Here is the manual solution (which also only works for the case of a single client for now) that I would like to simplify:
import threading
import time
import zmq
def server():
context = zmq.Context.instance()
socket = context.socket(zmq.ROUTER)
socket.bind('tcp://*:5555')
while True:
identity, _, message = socket.recv_multipart()
print('Received request from client')
print('Start telling the client to wait')
waiting = True
def say_wait():
while waiting:
socket.send_multipart([identity, b'', b'wait'])
time.sleep(0.1)
# TODO: This also needs to get a message from the same client, not any.
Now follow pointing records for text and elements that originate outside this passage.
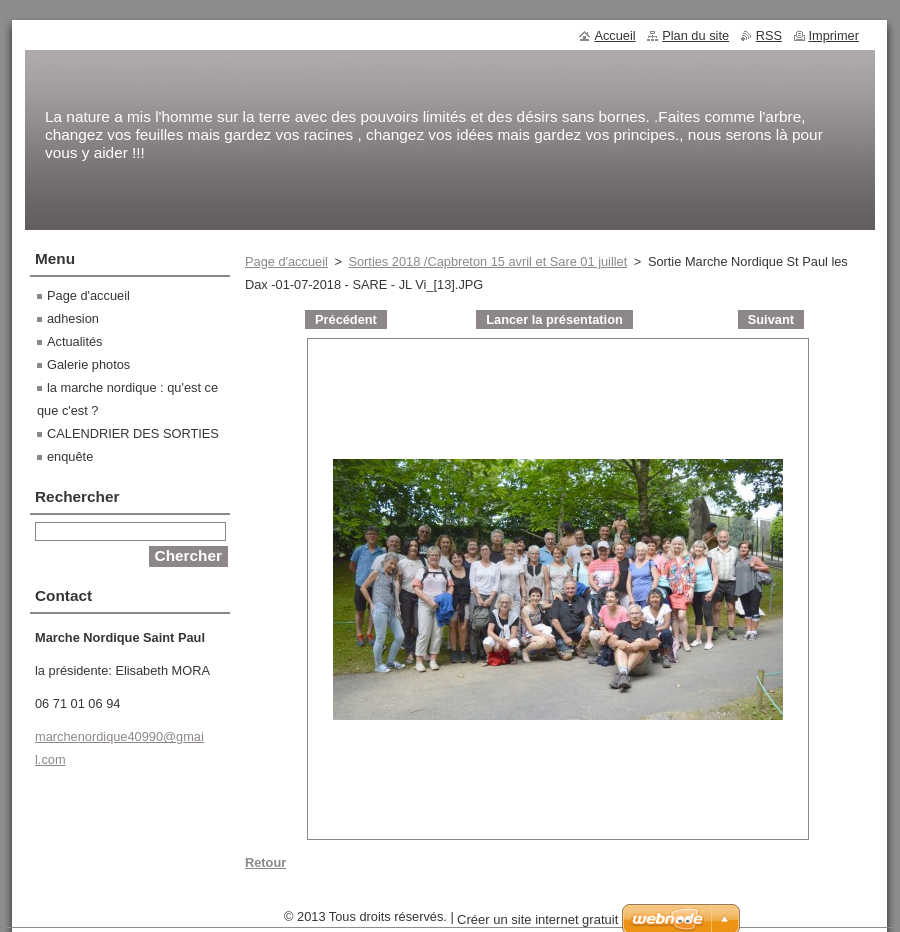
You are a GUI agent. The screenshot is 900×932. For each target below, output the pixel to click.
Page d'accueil (286, 261)
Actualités (74, 341)
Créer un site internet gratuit (537, 919)
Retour (265, 862)
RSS (769, 35)
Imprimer (834, 35)
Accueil (614, 35)
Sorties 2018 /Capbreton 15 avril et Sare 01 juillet (487, 261)
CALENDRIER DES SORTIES (133, 433)
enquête (70, 456)
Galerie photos (88, 364)
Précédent (346, 319)
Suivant (771, 319)
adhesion (73, 318)
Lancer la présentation (554, 319)
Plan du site (695, 35)
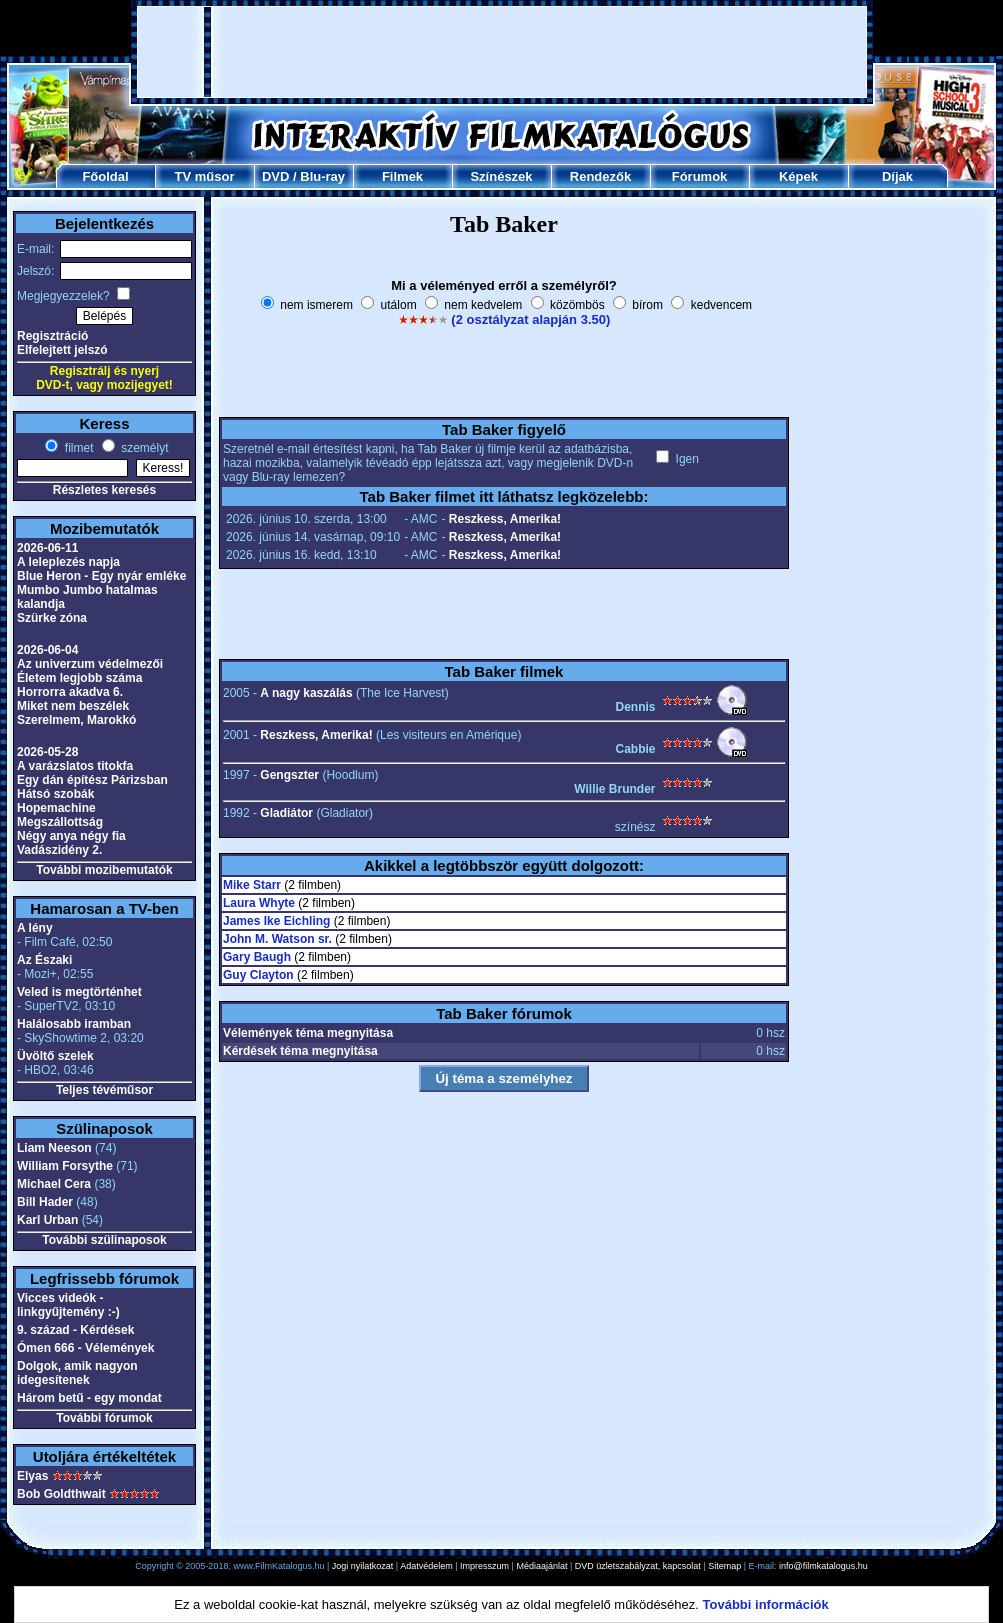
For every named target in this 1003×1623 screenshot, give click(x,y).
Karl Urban (47, 1220)
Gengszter (289, 775)
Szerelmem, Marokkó (76, 720)
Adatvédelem (426, 1566)
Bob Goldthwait (61, 1494)
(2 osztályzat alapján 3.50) (530, 319)
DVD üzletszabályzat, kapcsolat (638, 1566)
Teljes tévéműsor (104, 1090)
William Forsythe (65, 1166)
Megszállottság (60, 822)
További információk (766, 1604)
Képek (798, 176)
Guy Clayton (258, 975)
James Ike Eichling (276, 921)
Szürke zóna (52, 618)
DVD (275, 176)
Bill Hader (45, 1202)
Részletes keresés (104, 490)
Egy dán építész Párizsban (92, 780)
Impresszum (484, 1566)
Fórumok (700, 176)
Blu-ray (322, 176)
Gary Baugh (257, 957)
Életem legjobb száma (79, 678)
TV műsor (205, 176)
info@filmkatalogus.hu (823, 1566)
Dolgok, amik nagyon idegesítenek (77, 1373)
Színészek (501, 176)
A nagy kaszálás (306, 693)
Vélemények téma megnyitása (308, 1033)
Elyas (32, 1476)
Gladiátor (286, 813)
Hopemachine (56, 808)
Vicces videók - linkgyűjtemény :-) (68, 1305)
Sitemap (724, 1566)
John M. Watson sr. (277, 939)
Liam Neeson (54, 1148)
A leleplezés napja (68, 562)
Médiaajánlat (541, 1566)
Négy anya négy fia (71, 836)
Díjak (897, 176)
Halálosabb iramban (74, 1024)
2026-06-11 (47, 548)
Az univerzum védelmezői (90, 664)
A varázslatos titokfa (75, 766)
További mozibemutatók (104, 870)
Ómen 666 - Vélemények (85, 1348)
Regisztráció (52, 336)
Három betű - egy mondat (89, 1398)
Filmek (402, 176)
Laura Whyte (259, 903)
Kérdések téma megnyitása (300, 1051)
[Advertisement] (502, 52)
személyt (143, 448)
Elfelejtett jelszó (62, 350)
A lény (35, 928)
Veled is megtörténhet (79, 992)
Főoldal (105, 176)
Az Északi (44, 960)
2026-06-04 (47, 650)
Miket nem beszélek (73, 706)
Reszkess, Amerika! (505, 519)
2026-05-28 (47, 752)
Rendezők (600, 176)
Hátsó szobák (55, 794)
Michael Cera (54, 1184)
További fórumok (104, 1418)
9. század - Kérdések (75, 1330)
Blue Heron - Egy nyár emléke (101, 576)
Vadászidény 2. (59, 850)
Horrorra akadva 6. (70, 692)
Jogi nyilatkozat (363, 1566)
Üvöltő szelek (55, 1056)
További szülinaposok (104, 1240)
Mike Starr (252, 885)
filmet (77, 448)
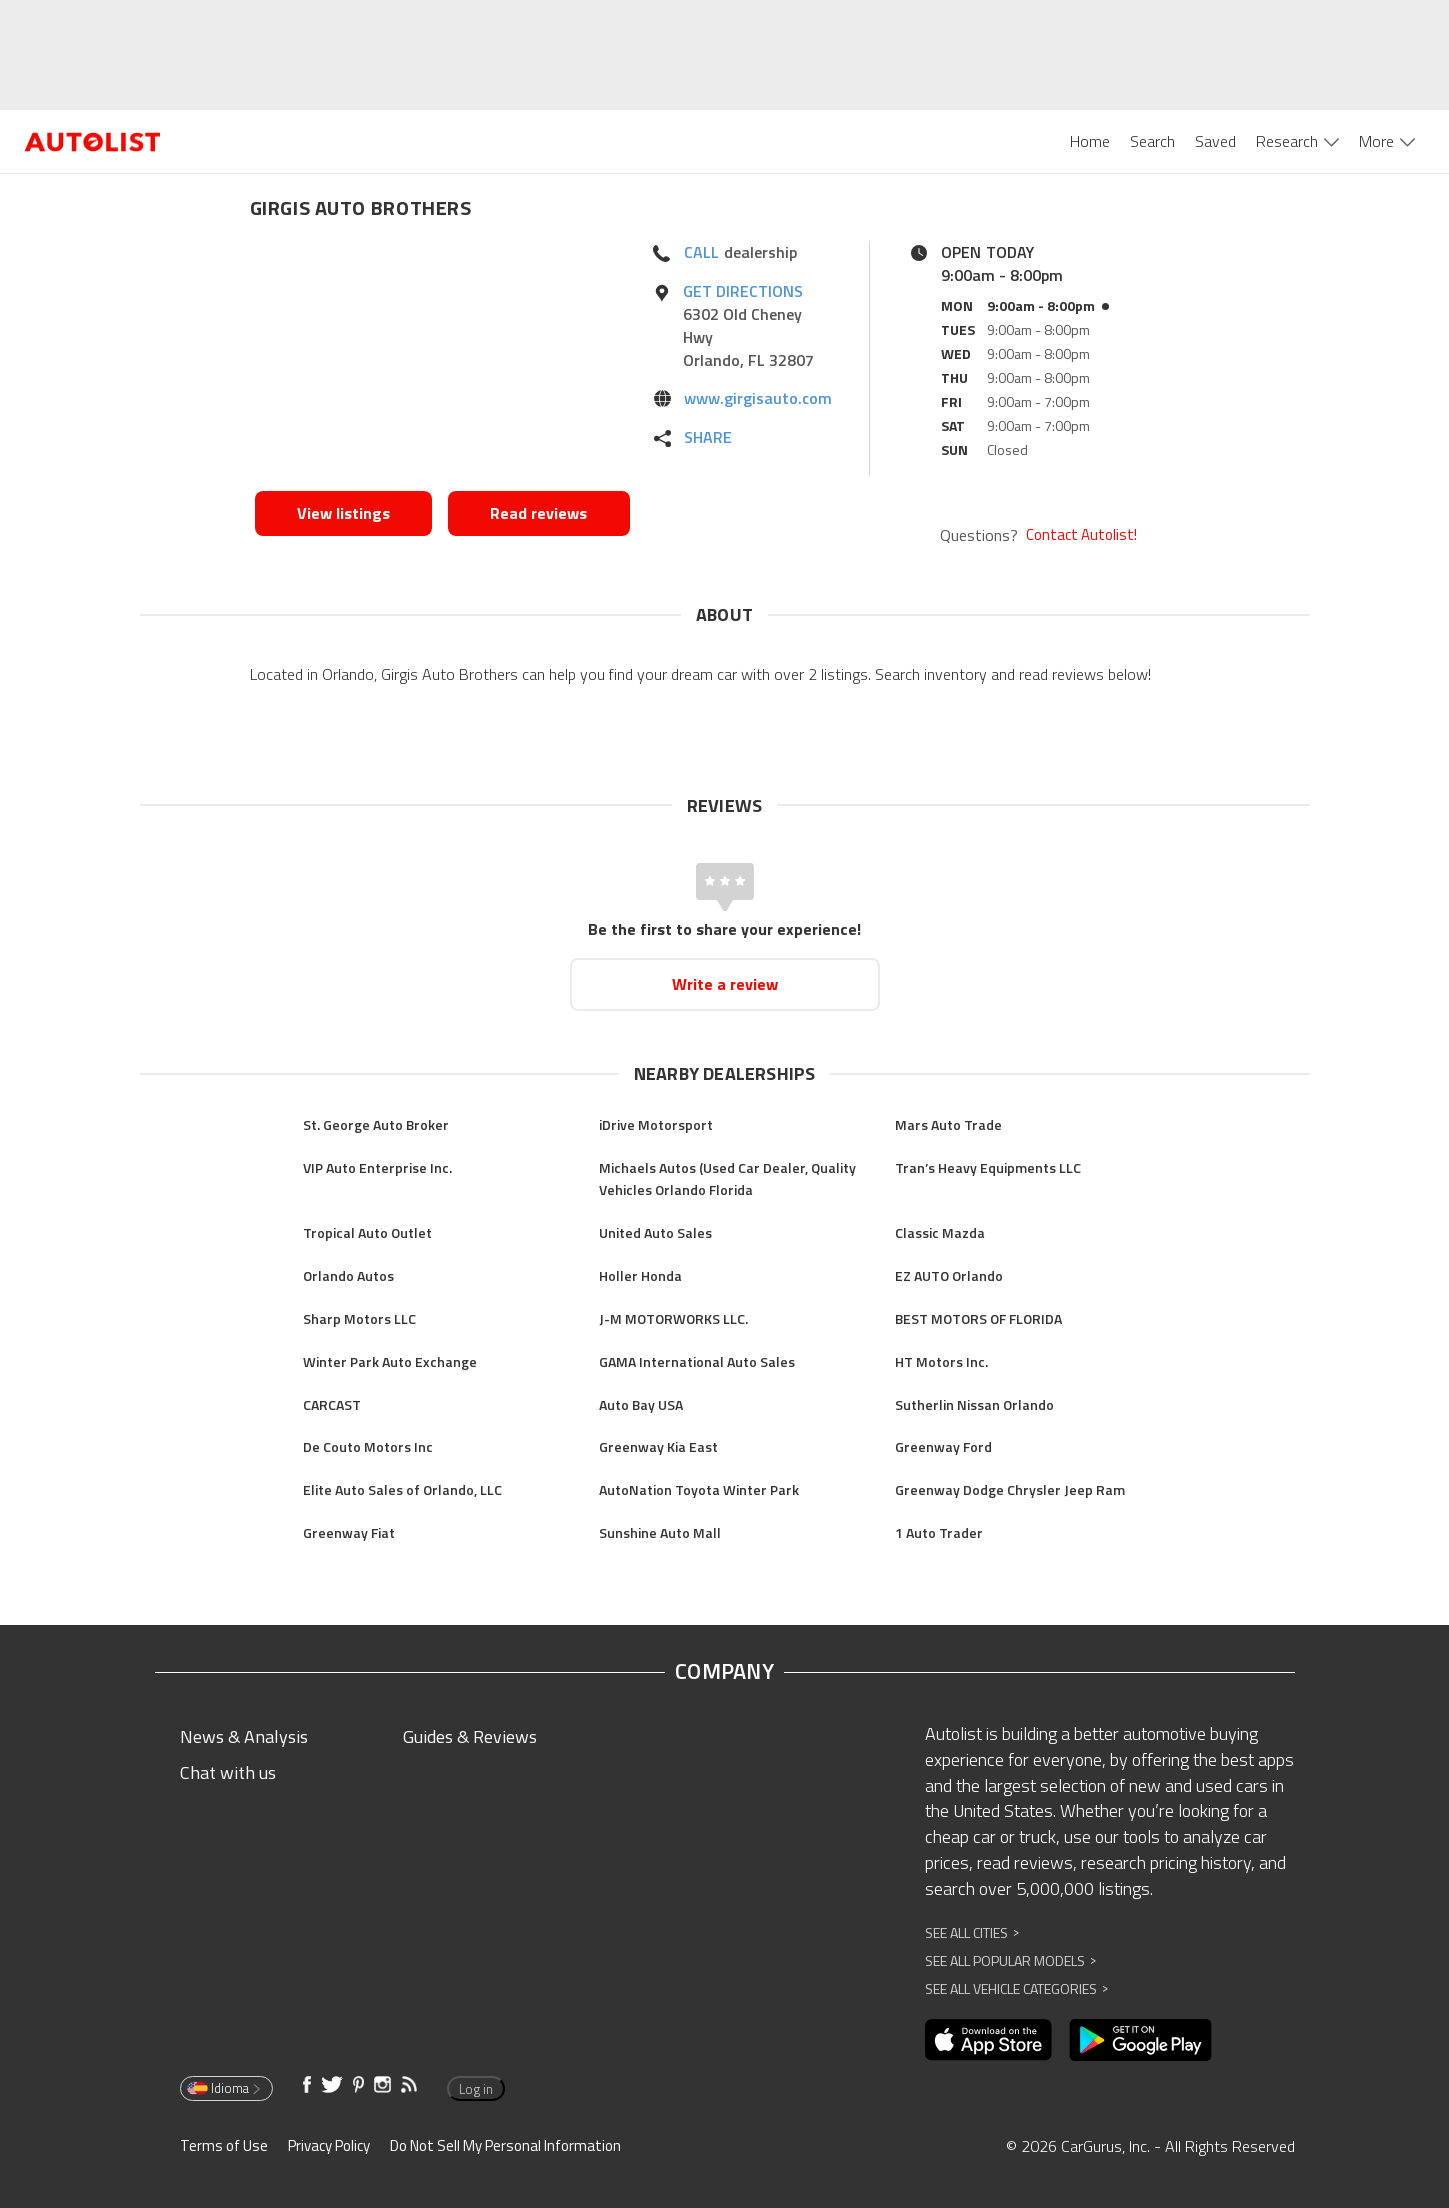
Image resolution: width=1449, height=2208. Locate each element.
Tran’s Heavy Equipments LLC (988, 1167)
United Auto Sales (655, 1232)
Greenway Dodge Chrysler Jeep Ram (1010, 1489)
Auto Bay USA (641, 1404)
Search (1152, 141)
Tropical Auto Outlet (367, 1232)
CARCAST (332, 1404)
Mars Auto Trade (948, 1124)
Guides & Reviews (470, 1736)
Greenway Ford (943, 1446)
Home (1090, 141)
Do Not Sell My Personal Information (505, 2145)
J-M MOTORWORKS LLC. (673, 1318)
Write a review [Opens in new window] (725, 984)
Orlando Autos (348, 1275)
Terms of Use (224, 2145)
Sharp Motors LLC (359, 1318)
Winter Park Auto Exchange (390, 1361)
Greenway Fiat (349, 1532)
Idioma (225, 2088)
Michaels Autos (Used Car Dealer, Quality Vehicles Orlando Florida (727, 1179)
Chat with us (228, 1772)
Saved (1215, 141)
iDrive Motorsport (656, 1124)
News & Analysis (244, 1736)
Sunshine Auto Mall (660, 1532)
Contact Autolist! (1081, 535)
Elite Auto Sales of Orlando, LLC (402, 1489)
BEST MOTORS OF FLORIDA (978, 1318)
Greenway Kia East (658, 1446)
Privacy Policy (329, 2145)
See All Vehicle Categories (1016, 1988)
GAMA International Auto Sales (697, 1361)
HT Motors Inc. (941, 1361)
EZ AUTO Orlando (949, 1275)
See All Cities (972, 1932)
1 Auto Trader (939, 1532)
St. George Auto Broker (376, 1124)
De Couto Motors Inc (368, 1446)
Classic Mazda (940, 1232)
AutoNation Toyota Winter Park (699, 1489)
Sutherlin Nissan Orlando (974, 1404)
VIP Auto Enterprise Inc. (377, 1167)
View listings (343, 513)
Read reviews (538, 513)
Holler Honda (640, 1275)
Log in (476, 2089)
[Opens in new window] (442, 361)
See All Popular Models (1010, 1960)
_, _, message = socket.recv_multipart()
assert message == b'alright', message
thread = threading.Thread(target=say_wait)
thread.start()
print('Perform heavy server computation')
time.sleep(3)
print('Stop telling the client to wait')
waiting = False
thread.join()
print('Send the result to the client')
socket.send_multipart([identity, b'', b'result'])
def client():
socket = None
while True:
if not socket:
print('Client finds a new server to connect to')
context = zmq.Context.instance()
socket = context.socket(zmq.REQ)
socket.RCVTIMEO = 1000 # 1 second timeout.
address = find_available_server()
socket.connect(f'tcp://{address}')
socket.send(b'request')
try:
while True:
message = socket.recv()
if message == b'wait':
print('Client heard that it should wait longer')
socket.send(b'alright')
continue
else:
print(f'Client got the result of the computation: {message}')
break
except zmq.Again:
print('Client did not hear back from the server')
socket.close(linger=0)
socket = None
def find_available_server():
# In practice, this function asks a central coordinator for
# the IP address of an available server.
return 'localhost:5555'
threading.Thread(target=server).start()
threading.Thread(target=client).start()
You need to look a the ZMQ_HEARTBEAT socket options, with socket monitor. Turn this option on, and the library will constantly ping the connection to and fro. If one end unexpectedly disappears, you get to learn about that at the surviving end via socket monitor.
Certainly, this option exists in C/C++ bindings. I don't know for sure about the pyzmq library, but I'd be surprised if it didn't support it. It'd have to understand heart beat pings from other implementations; it has no option but to at least comply with the protocol standard. If so, why not expose the the functionality?